:: Written exercise a ::
Turn the records into a numbered list covering everything from the line containing "I will point(637,314)." down to the line containing "should pyautogui.click(x=249, y=333).". Leave out any blank lines.

[START OF Passage]

Because mycoremediation's uses are so broad, the scientists say, that could
take months to years, depending on the job.
Washington state EPA attorney Ann Prezyna wants to use the technology in
waterways in Idaho, Oregon and Washington that have been contaminated by
agricultural runoff, which threatens salmon restoration.
Mycoremediation "restores the natural community quite readily . . . quickly
and cheaply. There just seems to be no downside," says Prezyna. "It's
elegant."
Locally, Anna Moore, an environmental specialist in University of California
at Berkeley's Department of Environment, Health and Safety, is working on a
proposal to use the technology at the university's Richmond Field Station --
a 120-acre piece of property used for research studies, with contamination
ranging from diesel spills to heavy metals and PCBs. Moore also believes
mycoremediation could clean up elevated levels of mercury, leftover from the
gold-mining days, in sediment in the San Francisco Bay.

[END OF Passage]
[START OF Entries]

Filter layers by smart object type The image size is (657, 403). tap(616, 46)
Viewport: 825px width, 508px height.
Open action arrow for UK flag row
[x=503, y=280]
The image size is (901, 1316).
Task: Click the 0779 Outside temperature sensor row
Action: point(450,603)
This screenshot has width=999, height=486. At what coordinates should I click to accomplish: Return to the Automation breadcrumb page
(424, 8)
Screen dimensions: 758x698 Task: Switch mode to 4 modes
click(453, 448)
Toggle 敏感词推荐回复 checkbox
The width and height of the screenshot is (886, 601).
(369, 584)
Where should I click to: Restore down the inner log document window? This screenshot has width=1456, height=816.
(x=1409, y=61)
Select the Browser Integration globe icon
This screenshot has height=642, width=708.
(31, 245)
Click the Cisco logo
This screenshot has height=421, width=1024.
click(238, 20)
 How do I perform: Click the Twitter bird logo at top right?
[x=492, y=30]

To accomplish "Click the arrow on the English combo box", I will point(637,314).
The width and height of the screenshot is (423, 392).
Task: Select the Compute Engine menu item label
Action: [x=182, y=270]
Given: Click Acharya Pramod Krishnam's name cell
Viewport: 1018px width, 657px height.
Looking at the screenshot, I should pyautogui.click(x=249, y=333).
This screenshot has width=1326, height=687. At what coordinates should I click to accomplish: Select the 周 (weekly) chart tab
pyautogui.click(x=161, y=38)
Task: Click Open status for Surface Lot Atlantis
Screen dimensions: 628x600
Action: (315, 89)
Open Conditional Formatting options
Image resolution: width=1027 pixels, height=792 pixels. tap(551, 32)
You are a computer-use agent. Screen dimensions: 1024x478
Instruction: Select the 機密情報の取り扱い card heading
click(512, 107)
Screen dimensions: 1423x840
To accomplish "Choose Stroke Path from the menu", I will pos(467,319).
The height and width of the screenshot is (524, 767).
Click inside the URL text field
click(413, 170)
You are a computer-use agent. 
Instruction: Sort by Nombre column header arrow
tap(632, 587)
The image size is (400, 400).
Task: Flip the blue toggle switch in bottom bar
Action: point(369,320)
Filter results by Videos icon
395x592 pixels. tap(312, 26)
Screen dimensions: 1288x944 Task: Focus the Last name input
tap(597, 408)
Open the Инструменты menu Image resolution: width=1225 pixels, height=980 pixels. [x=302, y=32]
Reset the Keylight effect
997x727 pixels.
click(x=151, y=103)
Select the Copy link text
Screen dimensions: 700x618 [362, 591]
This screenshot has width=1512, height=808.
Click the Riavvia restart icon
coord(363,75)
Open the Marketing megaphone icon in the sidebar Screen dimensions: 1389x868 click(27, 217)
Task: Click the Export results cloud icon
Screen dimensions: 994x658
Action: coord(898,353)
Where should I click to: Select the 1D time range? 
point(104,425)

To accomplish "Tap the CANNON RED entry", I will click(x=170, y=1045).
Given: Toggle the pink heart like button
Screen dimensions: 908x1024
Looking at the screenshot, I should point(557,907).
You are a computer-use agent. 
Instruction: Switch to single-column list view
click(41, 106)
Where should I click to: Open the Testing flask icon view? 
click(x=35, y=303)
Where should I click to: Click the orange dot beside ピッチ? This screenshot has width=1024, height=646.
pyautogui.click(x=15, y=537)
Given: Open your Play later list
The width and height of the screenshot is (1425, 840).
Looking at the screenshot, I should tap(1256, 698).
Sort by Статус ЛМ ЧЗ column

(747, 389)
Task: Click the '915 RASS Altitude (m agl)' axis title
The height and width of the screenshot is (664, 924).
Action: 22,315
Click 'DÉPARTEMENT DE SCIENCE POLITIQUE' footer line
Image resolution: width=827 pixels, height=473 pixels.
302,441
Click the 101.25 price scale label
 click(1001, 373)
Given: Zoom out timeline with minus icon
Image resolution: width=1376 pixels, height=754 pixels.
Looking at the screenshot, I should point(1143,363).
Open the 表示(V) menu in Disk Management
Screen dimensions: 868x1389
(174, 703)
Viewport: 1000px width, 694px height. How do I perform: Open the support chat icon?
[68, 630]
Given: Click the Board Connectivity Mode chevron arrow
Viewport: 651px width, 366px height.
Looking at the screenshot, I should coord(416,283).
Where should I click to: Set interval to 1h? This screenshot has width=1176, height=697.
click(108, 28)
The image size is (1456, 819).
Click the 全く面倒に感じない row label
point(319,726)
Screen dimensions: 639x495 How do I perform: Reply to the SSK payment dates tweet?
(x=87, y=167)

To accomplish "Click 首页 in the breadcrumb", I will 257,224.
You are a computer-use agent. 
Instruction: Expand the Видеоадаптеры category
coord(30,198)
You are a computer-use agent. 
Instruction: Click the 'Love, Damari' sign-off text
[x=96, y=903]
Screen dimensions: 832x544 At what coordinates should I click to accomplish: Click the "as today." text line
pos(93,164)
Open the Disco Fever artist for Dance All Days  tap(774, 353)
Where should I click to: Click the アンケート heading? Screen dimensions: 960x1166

[END OF Entries]

:: Written exercise b ::
Copy word for word everything in the passage on mycoremediation from "Washington state EPA" down to "threatens salmon restoration.".

:: Correct answer a ::
1. To accomplish "Click the arrow on the English combo box", I will point(637,314).
2. The width and height of the screenshot is (423, 392).
3. Task: Select the Compute Engine menu item label
4. Action: [x=182, y=270]
5. Given: Click Acharya Pramod Krishnam's name cell
6. Viewport: 1018px width, 657px height.
7. Looking at the screenshot, I should pyautogui.click(x=249, y=333).

:: Correct answer b ::
Washington state EPA attorney Ann Prezyna wants to use the technology in
waterways in Idaho, Oregon and Washington that have been contaminated by
agricultural runoff, which threatens salmon restoration.